両開き扉試作車
出典: フリー百科事典『ウィキペディア(Wikipedia)』 (2020/11/04 00:38 UTC 版)
1941年に製作された75021は、省電としては初の両開き扉の試作車であり、本系列としては唯一、窓上下の補強帯を廃したノーシル・ノーヘッダー車である。扉の幅は1300mmで従来車の1,100mmより広くなり、開閉時間も従来の3秒から0.5秒短縮され、乗降の円滑化に効果が期待された。窓配置も従来車とは大きく変わり、幅650mmの窓が車端部に2個、扉間に5個並ぶ配置(2D5D5D2)となった。屋根は鋼板製の張上げ式で、通風器は3列配置であるが、中央列が従来車が3個であるのに対し5個装備されていた。

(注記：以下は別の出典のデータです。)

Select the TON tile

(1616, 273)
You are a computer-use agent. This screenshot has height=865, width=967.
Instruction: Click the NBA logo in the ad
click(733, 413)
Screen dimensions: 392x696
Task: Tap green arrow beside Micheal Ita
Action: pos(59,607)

扉の構造は、左右の扉それぞれに戸閉め装置を設置してそれぞれ駆動するものであったが、動作に円滑を欠き、その後の増備も行なわれなかった。また、両開き扉も1両だけでは十分な効果を発揮することができず、結局戦災廃車となり、長期間放置されたが特異な車両であるため引き取り手が現れず、いつのまにか解体された。 鉄道省で両開き扉の電車が計画されたのは、これが初めてではなく、1937年度にモハ41形の全鋼製両開き扉車が計画されたことがある。結局これが日の目を見ることはなかったが、部内ではすでにこの時期に両開き扉電車の構想があったことが窺われる。